皆さんが般若心経を読んでみても、ただ、「空の義」を思うことだけしか書いていない。「空即是色、色即是空」これが般若波羅密多である。知恵の彼岸に到達する所であるぞ。般若波羅密多というのは知恵の到達する所であるぞという意味なんだ。しからば、その知恵が到達する所といったって、そこまでじゃあ解決はつかないんだ。

その空なる動きを支配する、恵みというものが大切なのだ。恵みとは「喜び」という一事に帰する。ただ、恵みと言ったのではない。それが大事です。きょうは「大乗の極地」を、私はその心がけの極地をお話しをしている。ですから、その空無相なる法の中に、「法の根本が恵みであり、恵みとは即ち喜び」であり、それを根本として行動さえすればよい。

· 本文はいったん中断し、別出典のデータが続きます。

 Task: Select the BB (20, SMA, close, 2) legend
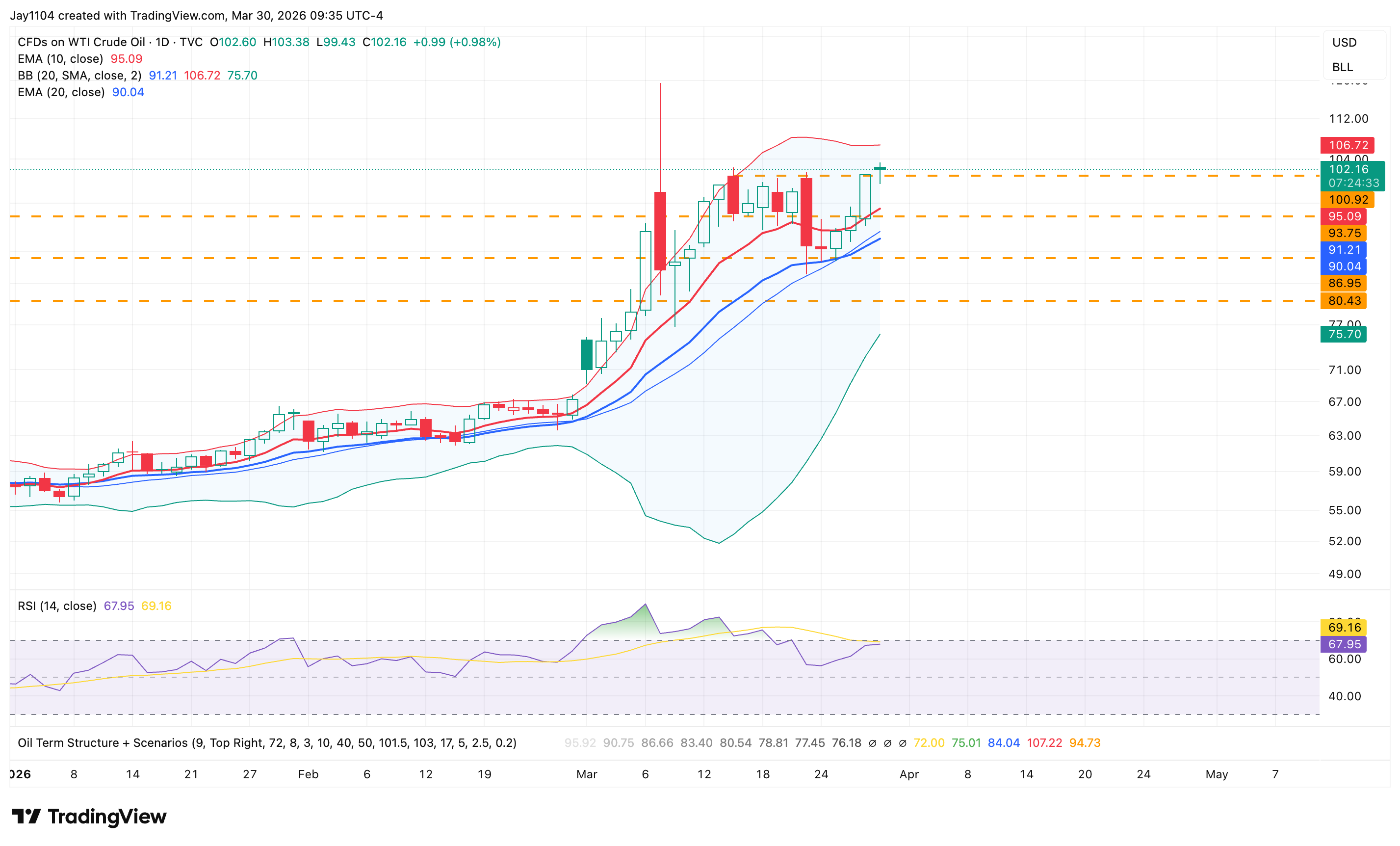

それが、大乗経を奉持するもとです。であるから、他人の喜びを踏みにじったりする、ということは大乗にはならない。

在家宗教は非常に難しいのです。なぜかならば、重役さんやら、社長さんやら、課長さん、係長さんになると、もう招かれおいて、カフェーにでも行くと、座りながらいい人に酌をしてもらう。「こんなことがわかると、かかぁが、ブーブー言うだろうな」と思わなくてはならぬ。"お前さん"なんと引っ張られた日には困る。映画なんかに良くあるから、この頃、若い人にはあるかもしれないな。ここにはありそうな人はないから良いけれども、

ですから、女尊男卑とか、男尊女卑とかいうようなことはですね、結局、その恵みの使い方を知らないから、そういうことになってしまうのです。その心がけがなかなか難しい。この間を恵みを中心にして動きさえすればよい、「常に大乗の義を忘れず、昼夜に大乗の心を忘れず」ということになる。寝ても起きても。まさか寝ないで大乗、昼夜を分かたず、大乗の心を思わんというと六根清浄になれんと書いてある。

とても寝ても起きてもと言ったって、寝て眼をさましているわけにはいかない。眠ってさえも大乗の義を思わなければいけないとは、こういう難しいことはない。そうではない、常住座臥、常にその恵みを中心とした、というよりも、喜びを中心とした、「恵みを中心とした喜び」「喜び合わんとする恵み」これを常に忘れざる心であるならば、それが「大乗の思いを忘捨(もうしゃ)せざれ」ということになるわけです。そうなると立派な『六根清浄』が出来上がってくる。

「天地と共に同根なり、天地と同根なるが故に万物の霊と同体なり、万物の霊と同体なるが故に、また神にも通じるのだ」というあの『六根清浄祓い』というのは素晴らしく良くできております。素晴らしい。まったく、如来の言いえざるところ、悟りの境地における恵みの使い方の心得を、あの六根清浄祓いで知ることができる。

これは日本で生まれたのです。御嶽山で生まれたはずです。一心行者と言われるかどうか分かりませんけれども、そうした行者によって、あの六根清浄祓いというのは作られた文章です。実にすばらしい、われわれの生活上における、心得べき大乗のその在家宗教たるの義を説いたものである。ということを知ることができます。